部隊の心を支えているものが折れれば、例え数字で勝っても敗北することは往々にしてあるものだ。それは歴史が証明している。
イレイザーが、罠を設置した部分に足を踏み入れる。そこから、さらにもう一歩、そしてもう一歩、ど真ん中だ。
「うまくいってくださいよ」
イレイザーの足元が崩れ、視覚情報に送れて爆音が届く。
鳥の中には、空を飛ぶのを捨てて地面で生きることを選んだものがいる。身近なものだと、鶏なんかがそうだろうか。中にはずるい奴もいて、空を捨てたくせに物凄く早く走るダチョウなんてものもいる。
何が言いたいのかと言えば、そういった翼を持っていても飛ばない奴が居るということだ。翼は空を飛ぶための象徴みたいなものだが、決してその通りに使われるとは限らない。
イレイザーはずっと地上を足で動いていた。その間大きな翼は、ゆっくりと動いていたがはためいて空を飛ぼうとはしていなかった。バランスを取るためか、それとも威嚇のためにあるのか、どちらにせよ、多くの人はこいつが翼をばたばた動かして空を飛ぶなんてものを想像していなかった。
だから、罠までおびき寄せて、爆破によって地面が崩れだした途端、大きく翼をはためかせた時にはみんなの動きが一瞬固まった。罠に巻き込まれないようにと、少し距離を置いていたのもあっただろう。
「翼だ、翼を狙え!」
イーオン・アルカヌム(いーおん・あるかぬむ)は声をあげながら、ブリザードによる攻撃を試みた。既に何度も与えたこの魔法は、イレイザーに対して決定打にはならないと判明している。しかし、広い範囲に攻撃できる手段だ。
「やれやれ、せめて合図を送ってもらわねばな」
愚痴を言いつつも、フィーネ・クラヴィス(ふぃーね・くらびす)はイーオンとほぼ同時にブリザードの詠唱を終えていた。
遅れて、他の術者もそれぞれに魔法を唱える。それぞれの魔法が、イレイザーの翼に向かって放たれた。だが、それらはことごとく、触手によって阻まれてしまう。

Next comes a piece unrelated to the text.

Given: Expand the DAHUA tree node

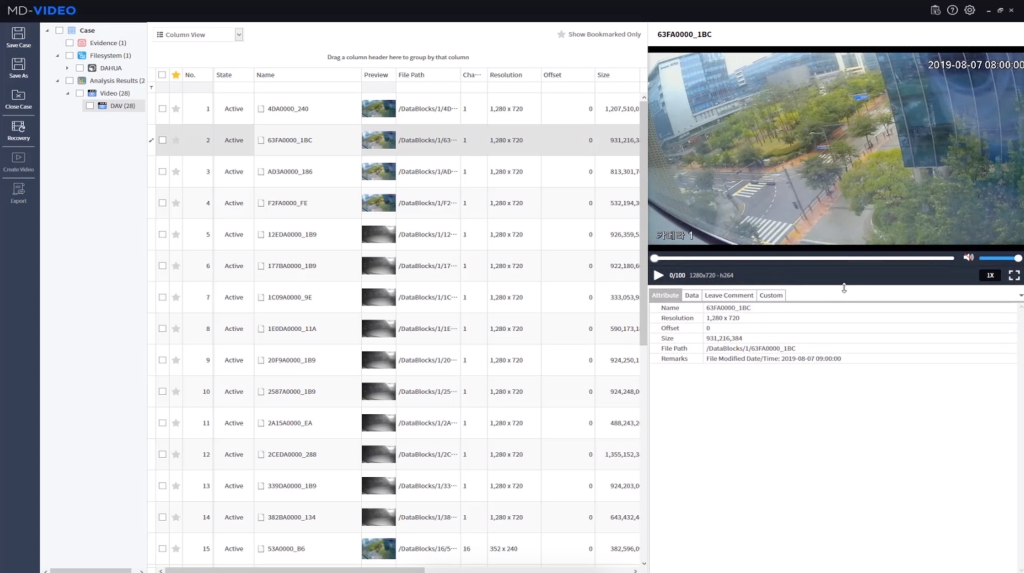Looking at the screenshot, I should 67,68.
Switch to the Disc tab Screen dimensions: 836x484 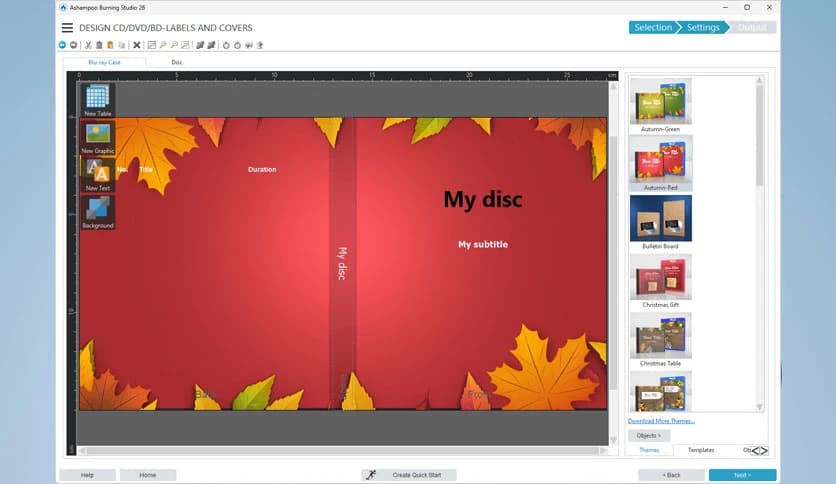(x=177, y=62)
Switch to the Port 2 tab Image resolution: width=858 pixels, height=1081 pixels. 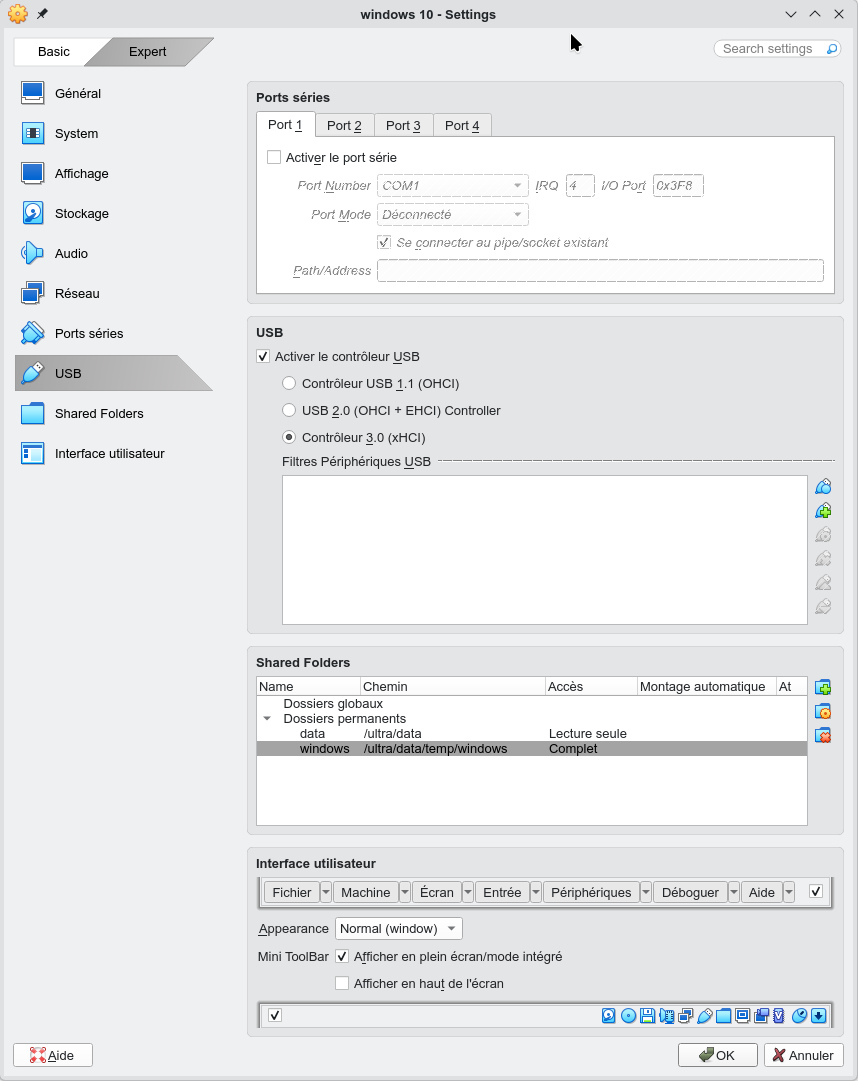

「はは、なんだあの堅い触手の先も、ちゃんと威力があれば壊せるではないか」
全員の息があったとまではいかないが、かなり密度の高い魔法の連打に、壁になった触手は弾けて飛んだ。その先がまるまる吹き飛んでしまっている。
「くそ、もう一発、間に合うか」
続けざまに魔法の詠唱を行う。
だが、触手はまだ残っている。切り落としたり、魔法や対イコン用の武器を使って破壊して、半分ほどにまでその数を減らしているが、この状況では一本であっても驚異的だ。陽動をかけるか考える。しかし、それで出力は足りるだろうか、わからない。
「おい、あそこに誰かおるようだな」
既に魔法の溜めを終えて、イーオンに合わせるだけの状態で待っていたフィーネがイレイザーを指差す。そこには、人の姿らしきものが、確かにあった。
イレイザーの意識は、魔法を撃ってきた前方に集中していた。
だから、道があった。触手による妨害が薄く、通り抜けることのできる道だ。
「飛ばせはしないっ!」
これだけ大きな生き物の背中は、人間が駆け上がるには十分過ぎるほどのスペースがあった。しかしこの化け物、自分の背中だろうが攻撃をしてくる。もっとも、当然のごとく威力はセーブしていた。人間が腕で血を吸う蚊をみつけて叩くとき、腕が壊れるほど思いっきり叩かなくても蚊は潰せる、そういうことなのだろう。
葛葉 翔(くずのは・しょう)は一回目はそれで失敗したが、今は道があった。
イレイザーは翼を魔法で攻撃されて、飛ぶのを邪魔されるのを嫌がっている。まだその大きな体は空に浮かび上がってはいない。だがそれまでに残された時間は、ほんの数秒もない。崩れている地面からほんの少しでも足が離れれば、この罠は意味を失ってしまう。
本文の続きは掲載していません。